Fans de policiers historiques, vous serez ravis de découvrir à la fois un pays peu connu (l’Estonie)et un tout nouveau héros, au nom de roi-mage, Melchior l’apothicaire. Il n’est pas enquêteur, comme sa profession l’indique. Il est un esprit éclairé, auquel les enquêteurs font appel : l’erreur est humaine, il est bon de tout faire, même à cette époque, pour s’en prémunir.

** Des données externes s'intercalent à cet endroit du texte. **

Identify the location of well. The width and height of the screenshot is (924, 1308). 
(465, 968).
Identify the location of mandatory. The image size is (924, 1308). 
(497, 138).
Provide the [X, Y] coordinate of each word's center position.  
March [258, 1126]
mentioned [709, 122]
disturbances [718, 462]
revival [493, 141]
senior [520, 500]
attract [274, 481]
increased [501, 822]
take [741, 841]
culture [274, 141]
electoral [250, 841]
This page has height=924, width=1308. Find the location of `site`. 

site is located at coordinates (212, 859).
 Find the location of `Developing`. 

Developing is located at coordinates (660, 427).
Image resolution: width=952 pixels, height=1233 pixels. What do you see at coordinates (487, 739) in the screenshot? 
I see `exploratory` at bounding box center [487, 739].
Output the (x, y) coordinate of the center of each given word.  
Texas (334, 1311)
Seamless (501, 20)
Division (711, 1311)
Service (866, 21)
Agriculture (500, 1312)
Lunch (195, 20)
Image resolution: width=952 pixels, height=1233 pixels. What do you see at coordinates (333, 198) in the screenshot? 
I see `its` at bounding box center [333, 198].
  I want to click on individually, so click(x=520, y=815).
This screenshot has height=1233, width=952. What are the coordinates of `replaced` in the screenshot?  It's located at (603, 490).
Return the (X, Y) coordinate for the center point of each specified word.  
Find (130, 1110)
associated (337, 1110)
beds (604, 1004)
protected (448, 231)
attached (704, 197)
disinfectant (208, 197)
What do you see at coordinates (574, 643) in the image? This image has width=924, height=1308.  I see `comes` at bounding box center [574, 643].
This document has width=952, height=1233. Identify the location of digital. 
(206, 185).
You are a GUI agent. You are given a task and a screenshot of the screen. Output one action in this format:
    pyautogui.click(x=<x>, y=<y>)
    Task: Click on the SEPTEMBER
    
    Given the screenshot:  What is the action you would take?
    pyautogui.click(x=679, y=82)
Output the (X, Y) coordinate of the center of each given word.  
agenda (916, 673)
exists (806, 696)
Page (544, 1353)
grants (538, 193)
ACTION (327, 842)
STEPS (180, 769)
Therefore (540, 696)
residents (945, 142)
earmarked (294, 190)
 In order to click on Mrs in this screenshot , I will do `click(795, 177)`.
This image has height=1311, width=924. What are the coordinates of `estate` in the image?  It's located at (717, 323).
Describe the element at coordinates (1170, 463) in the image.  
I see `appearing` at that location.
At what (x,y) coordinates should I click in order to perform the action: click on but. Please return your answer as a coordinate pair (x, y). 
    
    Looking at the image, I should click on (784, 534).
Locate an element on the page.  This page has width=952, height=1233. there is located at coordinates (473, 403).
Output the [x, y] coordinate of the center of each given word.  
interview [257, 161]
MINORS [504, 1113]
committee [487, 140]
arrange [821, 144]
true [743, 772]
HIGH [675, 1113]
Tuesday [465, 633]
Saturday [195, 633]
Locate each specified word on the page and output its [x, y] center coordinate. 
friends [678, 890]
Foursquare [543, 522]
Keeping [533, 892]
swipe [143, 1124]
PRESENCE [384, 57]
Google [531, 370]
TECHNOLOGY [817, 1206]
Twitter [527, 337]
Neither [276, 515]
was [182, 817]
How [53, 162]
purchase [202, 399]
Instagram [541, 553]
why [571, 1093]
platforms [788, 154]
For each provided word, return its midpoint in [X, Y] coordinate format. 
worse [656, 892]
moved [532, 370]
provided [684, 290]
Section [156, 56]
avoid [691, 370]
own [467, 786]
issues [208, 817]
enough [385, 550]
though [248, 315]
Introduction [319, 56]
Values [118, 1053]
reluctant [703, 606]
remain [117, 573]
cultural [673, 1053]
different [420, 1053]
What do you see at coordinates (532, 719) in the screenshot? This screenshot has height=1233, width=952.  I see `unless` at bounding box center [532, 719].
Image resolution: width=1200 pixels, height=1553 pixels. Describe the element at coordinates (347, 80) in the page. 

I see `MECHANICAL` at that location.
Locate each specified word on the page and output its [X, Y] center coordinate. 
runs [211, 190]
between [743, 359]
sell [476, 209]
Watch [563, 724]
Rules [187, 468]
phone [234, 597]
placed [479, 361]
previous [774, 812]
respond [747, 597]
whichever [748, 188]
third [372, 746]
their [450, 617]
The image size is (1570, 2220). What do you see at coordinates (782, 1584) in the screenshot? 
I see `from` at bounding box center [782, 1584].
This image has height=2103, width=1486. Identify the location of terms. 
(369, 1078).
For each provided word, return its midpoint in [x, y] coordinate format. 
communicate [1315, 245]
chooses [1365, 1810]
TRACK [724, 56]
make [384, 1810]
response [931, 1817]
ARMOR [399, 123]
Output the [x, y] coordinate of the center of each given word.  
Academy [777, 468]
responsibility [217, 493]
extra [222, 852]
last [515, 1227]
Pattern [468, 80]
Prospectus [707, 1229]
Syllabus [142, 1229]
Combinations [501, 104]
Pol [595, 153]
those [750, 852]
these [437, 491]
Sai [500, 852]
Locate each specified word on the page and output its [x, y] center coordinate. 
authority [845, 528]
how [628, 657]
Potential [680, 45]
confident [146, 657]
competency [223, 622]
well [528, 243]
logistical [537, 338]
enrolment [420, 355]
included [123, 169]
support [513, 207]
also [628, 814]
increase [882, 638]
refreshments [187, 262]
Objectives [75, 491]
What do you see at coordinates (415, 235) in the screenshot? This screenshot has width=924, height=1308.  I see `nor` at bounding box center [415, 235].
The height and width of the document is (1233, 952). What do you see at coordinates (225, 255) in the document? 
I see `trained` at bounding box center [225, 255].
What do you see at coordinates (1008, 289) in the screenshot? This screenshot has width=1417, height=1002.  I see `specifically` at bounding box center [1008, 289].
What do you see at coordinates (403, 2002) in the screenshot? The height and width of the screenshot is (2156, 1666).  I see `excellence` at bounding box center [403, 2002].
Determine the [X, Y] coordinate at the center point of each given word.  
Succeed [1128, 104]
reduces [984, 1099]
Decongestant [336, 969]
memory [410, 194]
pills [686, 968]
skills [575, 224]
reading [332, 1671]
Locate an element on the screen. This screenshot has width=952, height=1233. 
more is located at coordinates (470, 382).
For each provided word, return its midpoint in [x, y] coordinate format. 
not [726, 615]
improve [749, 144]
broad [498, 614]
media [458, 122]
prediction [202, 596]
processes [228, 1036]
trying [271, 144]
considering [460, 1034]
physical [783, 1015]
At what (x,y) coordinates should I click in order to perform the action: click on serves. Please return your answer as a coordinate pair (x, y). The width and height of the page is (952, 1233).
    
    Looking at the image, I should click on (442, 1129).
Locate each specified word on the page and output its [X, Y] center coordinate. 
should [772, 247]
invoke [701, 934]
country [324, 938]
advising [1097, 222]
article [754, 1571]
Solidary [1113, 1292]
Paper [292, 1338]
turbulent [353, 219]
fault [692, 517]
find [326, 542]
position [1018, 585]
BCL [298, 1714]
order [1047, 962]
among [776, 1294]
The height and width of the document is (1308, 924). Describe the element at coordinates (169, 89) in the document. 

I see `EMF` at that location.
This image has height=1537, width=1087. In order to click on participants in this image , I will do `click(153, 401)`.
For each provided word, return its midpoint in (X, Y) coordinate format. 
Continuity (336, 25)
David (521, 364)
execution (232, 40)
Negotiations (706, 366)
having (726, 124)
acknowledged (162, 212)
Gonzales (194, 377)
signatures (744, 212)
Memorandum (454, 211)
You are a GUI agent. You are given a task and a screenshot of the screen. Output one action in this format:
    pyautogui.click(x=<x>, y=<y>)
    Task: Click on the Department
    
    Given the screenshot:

Les temps sont rudes, les guerres sont encore bien présentes à l’esprit, de même que l’assaut de pirates et autres brigands. Pas de quartier pour eux, pas de quartier non plus quand ils sont capturés et condamnés. Mais ces violences n’étaient pas parvenus jusqu’à Tallinn (pas encore devrai-je dire, puisque l’auteur introduit, à la fin du roman, une anticipation qui nous renseigne à la fois sur le destin de la ville et sur celui de Melchior et son épouse), aussi il convient de trouver l’identité du coupable et de mettre fin à ce qui devient une série de meurtres. Ce n’est pas si facile, même si tout le monde ou presque se connaît dans la ville – justement. On fait attention aux inconnus, rares, on se méfie moins de quelqu’un qui, justement, est tout à fait à sa place.

Le roman se teinte de fantastique à cause de la malédiction dont Melchior et sa famille sont victimes. J’ai dit « fantastique », parce que c’est ainsi que l’on dirait si l’action était contemporaine. Pour Melchior il s’agit plutôt d’une malédiction divine. Vivre sans croire était impossible au XVe siècle. Pour ma part, j’ai du mal à croire en un Dieu aussi vindicatif.

L’énigme de Saint-Olav est un roman policier intéressant, pour qui aime le moyen-âge, l’importance de la religion dans la vie quotidienne, et les intrigues qui prennent le temps de se développer.